** Begin **

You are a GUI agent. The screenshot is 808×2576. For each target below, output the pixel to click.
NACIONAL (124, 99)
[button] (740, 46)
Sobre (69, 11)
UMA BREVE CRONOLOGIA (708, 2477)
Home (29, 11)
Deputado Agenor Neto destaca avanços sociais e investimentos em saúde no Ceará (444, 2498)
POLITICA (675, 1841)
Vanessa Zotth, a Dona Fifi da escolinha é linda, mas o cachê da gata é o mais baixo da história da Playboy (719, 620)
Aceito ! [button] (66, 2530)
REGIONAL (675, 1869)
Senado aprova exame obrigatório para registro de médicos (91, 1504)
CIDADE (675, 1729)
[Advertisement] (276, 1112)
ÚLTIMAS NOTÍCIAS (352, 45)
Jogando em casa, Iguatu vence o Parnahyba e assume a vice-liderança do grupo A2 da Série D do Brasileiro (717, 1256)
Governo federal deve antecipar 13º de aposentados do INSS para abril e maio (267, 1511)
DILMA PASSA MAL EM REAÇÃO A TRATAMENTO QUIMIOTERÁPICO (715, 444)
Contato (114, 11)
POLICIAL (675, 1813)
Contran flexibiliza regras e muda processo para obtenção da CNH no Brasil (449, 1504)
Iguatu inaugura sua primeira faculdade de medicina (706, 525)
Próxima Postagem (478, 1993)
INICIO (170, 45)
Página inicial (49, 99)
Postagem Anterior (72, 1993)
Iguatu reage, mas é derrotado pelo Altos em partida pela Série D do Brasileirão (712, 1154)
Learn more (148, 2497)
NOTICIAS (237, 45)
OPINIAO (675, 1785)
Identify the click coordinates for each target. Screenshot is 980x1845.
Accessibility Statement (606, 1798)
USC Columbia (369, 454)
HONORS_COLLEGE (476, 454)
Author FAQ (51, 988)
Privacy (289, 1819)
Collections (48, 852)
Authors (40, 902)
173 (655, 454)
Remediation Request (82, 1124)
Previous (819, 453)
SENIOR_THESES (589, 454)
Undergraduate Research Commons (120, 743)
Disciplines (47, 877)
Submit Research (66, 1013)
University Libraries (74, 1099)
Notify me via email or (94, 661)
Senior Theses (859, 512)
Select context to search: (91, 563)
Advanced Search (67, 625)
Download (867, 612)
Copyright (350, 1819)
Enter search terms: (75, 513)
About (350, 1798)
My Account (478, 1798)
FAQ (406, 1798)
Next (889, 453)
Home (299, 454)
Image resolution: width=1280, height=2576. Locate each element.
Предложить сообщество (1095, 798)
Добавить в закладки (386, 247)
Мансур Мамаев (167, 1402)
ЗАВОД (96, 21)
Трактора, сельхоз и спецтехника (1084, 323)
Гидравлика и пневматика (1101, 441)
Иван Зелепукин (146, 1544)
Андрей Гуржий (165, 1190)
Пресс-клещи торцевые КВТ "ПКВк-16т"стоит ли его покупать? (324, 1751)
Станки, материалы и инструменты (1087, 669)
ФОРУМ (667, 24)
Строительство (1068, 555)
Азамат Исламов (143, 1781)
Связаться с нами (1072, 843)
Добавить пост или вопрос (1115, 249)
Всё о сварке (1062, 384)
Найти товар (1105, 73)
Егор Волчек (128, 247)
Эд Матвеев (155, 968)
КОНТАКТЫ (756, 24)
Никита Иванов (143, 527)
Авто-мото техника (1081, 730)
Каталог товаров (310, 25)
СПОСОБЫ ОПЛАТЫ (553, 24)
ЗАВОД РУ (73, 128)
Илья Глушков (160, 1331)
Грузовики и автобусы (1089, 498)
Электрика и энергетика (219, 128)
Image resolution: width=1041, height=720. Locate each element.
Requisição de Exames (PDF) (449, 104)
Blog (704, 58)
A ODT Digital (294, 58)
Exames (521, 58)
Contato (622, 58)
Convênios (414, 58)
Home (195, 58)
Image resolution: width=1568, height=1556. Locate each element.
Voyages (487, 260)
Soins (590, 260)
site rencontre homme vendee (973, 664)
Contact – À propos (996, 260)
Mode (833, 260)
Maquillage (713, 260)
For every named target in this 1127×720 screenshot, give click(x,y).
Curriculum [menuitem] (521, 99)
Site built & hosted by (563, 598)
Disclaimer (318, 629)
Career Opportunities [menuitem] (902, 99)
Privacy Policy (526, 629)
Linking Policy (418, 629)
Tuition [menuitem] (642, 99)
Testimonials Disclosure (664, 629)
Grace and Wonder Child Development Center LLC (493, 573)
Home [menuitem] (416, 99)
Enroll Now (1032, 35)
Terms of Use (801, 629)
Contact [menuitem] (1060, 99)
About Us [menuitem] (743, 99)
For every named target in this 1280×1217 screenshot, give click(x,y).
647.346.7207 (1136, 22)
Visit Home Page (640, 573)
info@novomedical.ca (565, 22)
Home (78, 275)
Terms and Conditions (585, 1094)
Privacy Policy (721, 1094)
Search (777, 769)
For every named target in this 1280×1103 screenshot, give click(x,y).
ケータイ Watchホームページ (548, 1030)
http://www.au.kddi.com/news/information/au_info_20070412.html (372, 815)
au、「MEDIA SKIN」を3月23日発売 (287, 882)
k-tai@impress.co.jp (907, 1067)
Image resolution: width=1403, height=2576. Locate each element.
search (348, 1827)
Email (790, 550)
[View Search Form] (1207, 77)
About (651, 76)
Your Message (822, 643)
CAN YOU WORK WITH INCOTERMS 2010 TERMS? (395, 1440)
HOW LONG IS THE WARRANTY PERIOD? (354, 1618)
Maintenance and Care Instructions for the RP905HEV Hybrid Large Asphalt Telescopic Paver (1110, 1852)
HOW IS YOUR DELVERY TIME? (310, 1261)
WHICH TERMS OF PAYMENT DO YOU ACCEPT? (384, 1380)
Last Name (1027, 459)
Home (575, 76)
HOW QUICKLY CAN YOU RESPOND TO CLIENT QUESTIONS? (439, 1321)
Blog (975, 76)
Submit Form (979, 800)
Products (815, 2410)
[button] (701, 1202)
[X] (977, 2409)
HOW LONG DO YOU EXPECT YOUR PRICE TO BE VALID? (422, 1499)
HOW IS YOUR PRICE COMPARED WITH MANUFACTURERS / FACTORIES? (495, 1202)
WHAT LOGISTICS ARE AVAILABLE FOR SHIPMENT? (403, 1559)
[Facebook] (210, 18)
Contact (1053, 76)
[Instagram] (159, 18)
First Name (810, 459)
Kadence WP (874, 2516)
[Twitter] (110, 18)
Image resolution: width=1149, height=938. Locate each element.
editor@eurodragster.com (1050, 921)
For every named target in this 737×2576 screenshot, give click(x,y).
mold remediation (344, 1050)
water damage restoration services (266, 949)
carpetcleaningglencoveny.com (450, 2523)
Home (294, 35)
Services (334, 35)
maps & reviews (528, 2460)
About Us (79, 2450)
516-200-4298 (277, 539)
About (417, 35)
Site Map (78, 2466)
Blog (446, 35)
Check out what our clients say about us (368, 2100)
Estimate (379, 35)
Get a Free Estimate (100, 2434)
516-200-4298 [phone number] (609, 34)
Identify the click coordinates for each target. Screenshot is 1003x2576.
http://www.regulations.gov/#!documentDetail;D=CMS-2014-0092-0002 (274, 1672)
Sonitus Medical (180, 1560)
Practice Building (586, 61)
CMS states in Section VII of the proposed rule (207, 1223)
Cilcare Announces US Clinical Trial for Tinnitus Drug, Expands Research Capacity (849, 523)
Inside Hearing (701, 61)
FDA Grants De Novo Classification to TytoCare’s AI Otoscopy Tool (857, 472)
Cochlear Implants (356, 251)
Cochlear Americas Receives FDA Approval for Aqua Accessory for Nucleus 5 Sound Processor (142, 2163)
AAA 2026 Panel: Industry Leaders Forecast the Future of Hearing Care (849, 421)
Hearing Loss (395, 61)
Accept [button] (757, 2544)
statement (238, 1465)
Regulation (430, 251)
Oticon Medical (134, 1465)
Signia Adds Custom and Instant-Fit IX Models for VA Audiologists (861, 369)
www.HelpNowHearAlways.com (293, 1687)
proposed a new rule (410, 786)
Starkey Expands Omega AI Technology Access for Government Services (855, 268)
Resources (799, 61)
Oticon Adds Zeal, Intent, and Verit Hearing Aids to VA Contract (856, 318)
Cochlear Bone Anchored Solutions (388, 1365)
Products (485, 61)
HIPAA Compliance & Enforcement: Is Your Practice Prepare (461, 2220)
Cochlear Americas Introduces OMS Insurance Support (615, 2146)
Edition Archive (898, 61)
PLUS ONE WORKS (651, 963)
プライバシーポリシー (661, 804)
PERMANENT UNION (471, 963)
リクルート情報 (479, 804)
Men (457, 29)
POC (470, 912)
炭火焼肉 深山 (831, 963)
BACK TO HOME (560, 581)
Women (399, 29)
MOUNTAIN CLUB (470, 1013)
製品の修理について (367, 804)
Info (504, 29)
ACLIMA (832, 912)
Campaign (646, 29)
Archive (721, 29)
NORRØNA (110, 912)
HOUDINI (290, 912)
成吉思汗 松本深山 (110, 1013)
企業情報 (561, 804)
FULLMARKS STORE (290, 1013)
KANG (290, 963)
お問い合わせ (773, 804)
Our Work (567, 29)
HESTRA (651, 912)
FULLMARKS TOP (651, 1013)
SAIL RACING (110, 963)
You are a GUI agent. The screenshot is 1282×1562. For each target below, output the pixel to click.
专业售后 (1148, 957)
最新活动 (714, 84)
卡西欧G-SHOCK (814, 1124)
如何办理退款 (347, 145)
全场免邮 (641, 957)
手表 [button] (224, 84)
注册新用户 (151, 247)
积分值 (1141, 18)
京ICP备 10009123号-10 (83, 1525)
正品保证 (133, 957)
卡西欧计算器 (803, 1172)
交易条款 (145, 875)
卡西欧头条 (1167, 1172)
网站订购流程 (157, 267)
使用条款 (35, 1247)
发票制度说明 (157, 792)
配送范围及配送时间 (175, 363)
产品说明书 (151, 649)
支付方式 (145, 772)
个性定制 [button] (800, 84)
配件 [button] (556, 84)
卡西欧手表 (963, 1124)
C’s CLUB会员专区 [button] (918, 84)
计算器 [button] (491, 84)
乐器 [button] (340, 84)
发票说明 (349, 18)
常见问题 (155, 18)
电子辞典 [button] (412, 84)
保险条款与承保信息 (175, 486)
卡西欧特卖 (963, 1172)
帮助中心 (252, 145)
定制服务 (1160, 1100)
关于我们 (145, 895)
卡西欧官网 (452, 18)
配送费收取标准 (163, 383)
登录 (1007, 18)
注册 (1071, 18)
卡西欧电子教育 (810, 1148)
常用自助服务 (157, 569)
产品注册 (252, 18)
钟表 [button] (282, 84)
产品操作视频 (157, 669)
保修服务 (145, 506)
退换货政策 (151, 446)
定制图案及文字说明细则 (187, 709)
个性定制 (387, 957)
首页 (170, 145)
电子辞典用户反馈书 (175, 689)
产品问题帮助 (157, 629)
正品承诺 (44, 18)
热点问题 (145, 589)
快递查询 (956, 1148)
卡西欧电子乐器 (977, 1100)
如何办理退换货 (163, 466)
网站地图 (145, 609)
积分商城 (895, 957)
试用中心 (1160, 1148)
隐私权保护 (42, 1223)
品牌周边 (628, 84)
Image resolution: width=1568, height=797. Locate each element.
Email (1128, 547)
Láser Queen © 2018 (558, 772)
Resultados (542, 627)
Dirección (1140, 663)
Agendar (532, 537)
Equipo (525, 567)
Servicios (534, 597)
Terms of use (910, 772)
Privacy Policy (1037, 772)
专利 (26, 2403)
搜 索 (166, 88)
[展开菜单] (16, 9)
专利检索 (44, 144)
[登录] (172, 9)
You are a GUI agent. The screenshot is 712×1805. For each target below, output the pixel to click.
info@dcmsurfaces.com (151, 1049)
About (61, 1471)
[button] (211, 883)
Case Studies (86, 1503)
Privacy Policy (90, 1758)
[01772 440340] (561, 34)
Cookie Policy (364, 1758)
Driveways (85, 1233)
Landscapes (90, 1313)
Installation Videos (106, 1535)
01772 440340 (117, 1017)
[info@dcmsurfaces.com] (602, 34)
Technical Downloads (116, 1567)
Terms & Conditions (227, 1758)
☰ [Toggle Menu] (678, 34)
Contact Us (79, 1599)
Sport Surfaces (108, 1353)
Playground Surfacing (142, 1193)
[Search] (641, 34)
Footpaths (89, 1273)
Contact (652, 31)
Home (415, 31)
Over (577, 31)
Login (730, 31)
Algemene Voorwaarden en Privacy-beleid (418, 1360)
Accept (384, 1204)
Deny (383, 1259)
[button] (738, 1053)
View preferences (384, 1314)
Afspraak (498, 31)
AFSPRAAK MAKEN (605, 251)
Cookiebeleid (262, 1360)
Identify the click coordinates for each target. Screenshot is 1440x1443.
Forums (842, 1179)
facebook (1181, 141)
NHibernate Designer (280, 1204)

** End **

Convert the items above into a numbered list, starting with the line that contains "Азамат Исламов (143, 1781)" and continuing through the line that contains "CAN YOU WORK", with blank lines left out.

1. Азамат Исламов (143, 1781)
2. Связаться с нами (1072, 843)
3. Добавить пост или вопрос (1115, 249)
4. Всё о сварке (1062, 384)
5. Найти товар (1105, 73)
6. Егор Волчек (128, 247)
7. Эд Матвеев (155, 968)
8. КОНТАКТЫ (756, 24)
9. Никита Иванов (143, 527)
10. Авто-мото техника (1081, 730)
11. Каталог товаров (310, 25)
12. СПОСОБЫ ОПЛАТЫ (553, 24)
13. ЗАВОД РУ (73, 128)
14. Илья Глушков (160, 1331)
15. Грузовики и автобусы (1089, 498)
16. Электрика и энергетика (219, 128)
17. Image resolution: width=1041, height=720. Locate each element.
18. Requisição de Exames (PDF) (449, 104)
19. Blog (704, 58)
20. A ODT Digital (294, 58)
21. Exames (521, 58)
22. Contato (622, 58)
23. Convênios (414, 58)
24. Home (195, 58)
25. Image resolution: width=1568, height=1556. Locate each element.
26. Voyages (487, 260)
27. Soins (590, 260)
28. site rencontre homme vendee (973, 664)
29. Contact – À propos (996, 260)
30. Mode (833, 260)
31. Maquillage (713, 260)
32. For every named target in this 1127×720 screenshot, give click(x,y).
33. Curriculum [menuitem] (521, 99)
34. Site built & hosted by (563, 598)
35. Disclaimer (318, 629)
36. Career Opportunities [menuitem] (902, 99)
37. Privacy Policy (526, 629)
38. Linking Policy (418, 629)
39. Tuition [menuitem] (642, 99)
40. Testimonials Disclosure (664, 629)
41. Grace and Wonder Child Development Center LLC (493, 573)
42. Home [menuitem] (416, 99)
43. Enroll Now (1032, 35)
44. Terms of Use (801, 629)
45. Contact [menuitem] (1060, 99)
46. About Us [menuitem] (743, 99)
47. For every named target in this 1280×1217 screenshot, give click(x,y).
48. 647.346.7207 (1136, 22)
49. Visit Home Page (640, 573)
50. info@novomedical.ca (565, 22)
51. Home (78, 275)
52. Terms and Conditions (585, 1094)
53. Privacy Policy (721, 1094)
54. Search (777, 769)
55. For every named target in this 1280×1103 screenshot, give click(x,y).
56. ケータイ Watchホームページ (548, 1030)
57. http://www.au.kddi.com/news/information/au_info_20070412.html (372, 815)
58. au、「MEDIA SKIN」を3月23日発売 (287, 882)
59. k-tai@impress.co.jp (907, 1067)
60. Image resolution: width=1403, height=2576. Locate each element.
61. search (348, 1827)
62. Email (790, 550)
63. [View Search Form] (1207, 77)
64. About (651, 76)
65. Your Message (822, 643)
66. CAN YOU WORK WITH INCOTERMS 2010 TERMS? (395, 1440)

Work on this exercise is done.